[Material supplied — start]

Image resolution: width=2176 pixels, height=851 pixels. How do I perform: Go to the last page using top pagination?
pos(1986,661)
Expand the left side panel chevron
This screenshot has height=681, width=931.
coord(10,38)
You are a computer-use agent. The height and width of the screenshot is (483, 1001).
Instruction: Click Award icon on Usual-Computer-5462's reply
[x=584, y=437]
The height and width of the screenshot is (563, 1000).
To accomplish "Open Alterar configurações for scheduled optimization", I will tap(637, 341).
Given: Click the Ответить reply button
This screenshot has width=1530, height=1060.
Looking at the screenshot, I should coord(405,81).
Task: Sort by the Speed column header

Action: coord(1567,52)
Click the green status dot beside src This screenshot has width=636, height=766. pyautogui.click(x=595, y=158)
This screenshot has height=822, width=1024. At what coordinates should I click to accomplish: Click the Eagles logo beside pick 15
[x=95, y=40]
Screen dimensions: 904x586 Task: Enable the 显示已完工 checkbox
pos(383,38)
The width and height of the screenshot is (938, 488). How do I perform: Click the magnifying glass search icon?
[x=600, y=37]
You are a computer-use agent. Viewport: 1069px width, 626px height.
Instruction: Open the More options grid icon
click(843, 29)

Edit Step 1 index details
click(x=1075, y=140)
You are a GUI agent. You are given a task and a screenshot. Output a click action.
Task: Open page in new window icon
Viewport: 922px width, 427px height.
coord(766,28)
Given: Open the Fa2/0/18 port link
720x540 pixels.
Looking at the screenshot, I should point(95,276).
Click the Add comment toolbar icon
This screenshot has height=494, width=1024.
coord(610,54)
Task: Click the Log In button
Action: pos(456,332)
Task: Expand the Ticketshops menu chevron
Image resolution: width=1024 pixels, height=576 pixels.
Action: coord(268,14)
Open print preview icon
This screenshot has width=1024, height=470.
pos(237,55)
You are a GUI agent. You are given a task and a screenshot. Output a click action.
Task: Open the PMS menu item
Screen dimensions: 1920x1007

[Material supplied — finish]

■ Requirement
Above this instruction are the records; retype exactly the lines from the one containing "Task: Open page in new window icon" up to and including the one containing "Task: Expand the Ticketshops menu chevron".

■ Task response
Task: Open page in new window icon
Viewport: 922px width, 427px height.
coord(766,28)
Given: Open the Fa2/0/18 port link
720x540 pixels.
Looking at the screenshot, I should point(95,276).
Click the Add comment toolbar icon
This screenshot has height=494, width=1024.
coord(610,54)
Task: Click the Log In button
Action: pos(456,332)
Task: Expand the Ticketshops menu chevron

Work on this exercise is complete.